To tackle the space coverage issue associated with diagonal initialisation, we proposed a sub-box initialisation strategy. Here we split the 3D cube encompassing the data into k smaller cubes with a cluster centroid within each. Figure 3 shows how the space is split using this strategy. We can see that using this method, the initial cluster positions cover a wider area of the data space which leads to greater coverage of the possible locations of data points. Compared to diagonal initialisation it significantly reduces any necessary movement of centroids, leading to faster convergence for datasets that have higher levels of dispersion. This is a desirable characteristic for hardware implementations which need to be power-efficient, since the number of operations that are executed to convergence reduces.

However, there is a new issue that is introduced with this increased level of dispersion. Since the clusters are more dispersed across the data range, depending on the dataset, if certain centroids are too far away from the data, it may be the case that no data points will be assigned to them. If this occurs, then the centroid does not move at all from its initial position, rendering it redundant. This usually occurs when the dataset does not follow a cubic evenly-dispersed shape across the data domain, causing some areas to be empty of data points. The centroids that are initialised in those areas will not have any points assigned to them, reducing the clustering quality for a given fixed value of k. Therefore, more work needs to be done on initialisation to ensure that the clusters can be placed within the data distribution of the points, rather than assuming that the distribution follows a cubic shape.

Clustering on independant dimensions

Figure 4: Segmentation result based on the independant dimensions clustering approach. We can see that the segmentation quality is not optimal, and that the colour pallete for the image is not sufficiently expressive.
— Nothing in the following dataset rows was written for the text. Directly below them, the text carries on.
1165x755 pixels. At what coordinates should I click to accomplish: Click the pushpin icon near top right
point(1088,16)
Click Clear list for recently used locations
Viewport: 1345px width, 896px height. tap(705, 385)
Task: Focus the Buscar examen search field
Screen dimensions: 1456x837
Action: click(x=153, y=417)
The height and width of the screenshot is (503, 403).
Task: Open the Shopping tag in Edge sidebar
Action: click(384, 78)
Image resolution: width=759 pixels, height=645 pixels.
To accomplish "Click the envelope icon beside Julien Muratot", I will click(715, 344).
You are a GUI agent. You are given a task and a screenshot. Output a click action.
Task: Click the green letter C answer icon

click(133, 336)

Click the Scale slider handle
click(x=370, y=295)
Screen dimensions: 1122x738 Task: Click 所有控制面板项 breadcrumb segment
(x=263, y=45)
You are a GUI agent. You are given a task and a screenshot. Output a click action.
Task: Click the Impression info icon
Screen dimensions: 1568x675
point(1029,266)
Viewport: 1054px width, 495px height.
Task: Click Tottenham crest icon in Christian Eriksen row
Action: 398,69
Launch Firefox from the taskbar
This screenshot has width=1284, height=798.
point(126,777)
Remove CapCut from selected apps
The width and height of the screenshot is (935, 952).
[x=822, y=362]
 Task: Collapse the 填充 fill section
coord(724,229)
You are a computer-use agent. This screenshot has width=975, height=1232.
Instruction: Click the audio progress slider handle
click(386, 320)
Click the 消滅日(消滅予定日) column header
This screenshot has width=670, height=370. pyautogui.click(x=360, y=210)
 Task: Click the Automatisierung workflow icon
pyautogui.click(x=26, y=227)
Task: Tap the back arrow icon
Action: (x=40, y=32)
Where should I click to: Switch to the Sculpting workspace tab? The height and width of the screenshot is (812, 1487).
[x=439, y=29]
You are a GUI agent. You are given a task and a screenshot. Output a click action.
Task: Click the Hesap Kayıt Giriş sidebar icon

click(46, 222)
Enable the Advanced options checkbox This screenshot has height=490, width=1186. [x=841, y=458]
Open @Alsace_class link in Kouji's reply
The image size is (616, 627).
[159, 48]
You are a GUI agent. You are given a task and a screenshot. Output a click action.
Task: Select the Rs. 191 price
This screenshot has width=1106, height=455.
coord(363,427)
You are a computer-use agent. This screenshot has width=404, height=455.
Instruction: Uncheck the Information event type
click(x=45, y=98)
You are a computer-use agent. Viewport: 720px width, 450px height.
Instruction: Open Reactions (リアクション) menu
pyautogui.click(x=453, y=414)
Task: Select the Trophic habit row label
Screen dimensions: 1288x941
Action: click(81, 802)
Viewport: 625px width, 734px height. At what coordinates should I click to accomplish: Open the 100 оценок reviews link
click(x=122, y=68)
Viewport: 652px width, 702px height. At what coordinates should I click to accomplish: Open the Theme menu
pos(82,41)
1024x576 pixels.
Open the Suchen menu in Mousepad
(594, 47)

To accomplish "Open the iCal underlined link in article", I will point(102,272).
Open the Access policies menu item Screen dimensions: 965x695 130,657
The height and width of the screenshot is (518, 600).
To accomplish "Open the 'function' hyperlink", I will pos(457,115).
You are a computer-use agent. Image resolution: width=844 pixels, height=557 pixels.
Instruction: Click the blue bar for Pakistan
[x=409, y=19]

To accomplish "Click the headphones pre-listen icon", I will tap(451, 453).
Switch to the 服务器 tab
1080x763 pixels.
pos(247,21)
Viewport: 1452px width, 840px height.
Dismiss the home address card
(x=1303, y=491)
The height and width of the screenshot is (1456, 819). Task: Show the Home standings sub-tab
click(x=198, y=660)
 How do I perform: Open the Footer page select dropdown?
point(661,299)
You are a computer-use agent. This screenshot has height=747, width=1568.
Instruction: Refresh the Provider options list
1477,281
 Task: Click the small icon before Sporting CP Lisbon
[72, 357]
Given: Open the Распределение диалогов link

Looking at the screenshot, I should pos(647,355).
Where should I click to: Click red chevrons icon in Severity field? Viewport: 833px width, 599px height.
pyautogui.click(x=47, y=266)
One of the features we experimented with was to perform clustering on each individual dimension independantly, rather than to cluster on the three dimensional data. In essence, this is equivalent to doing a seperate clustering operation for each dimension and reconstructring the cluster centers from the available k values in each dimension. The cluster values on each dimension would be organised into binary trees.

The main advantage of this approach is that it is highly parallelisable due to the independance between dimensions. It can also easily be scaled to an arbitrary number of dimensions. The clustering algorithm also converges much faster since the optimisation is done on a single dimension. However, what we found is that this approach does not meet sufficient accuracy requirements based on the silhouette coefficient metric.

Figure 4 shows the clustering quality from this approach. The silhouette coefficient — which measures how closely packed and distinct the resulting clusters are, came out to be 0.222 for the segmented image in Figure 4. This implies that the clusters are not very well formed and that the clustering quality has degraded significantly for the large gain in performance. Therefore, we had to abandon this approach and look for alternative improvements.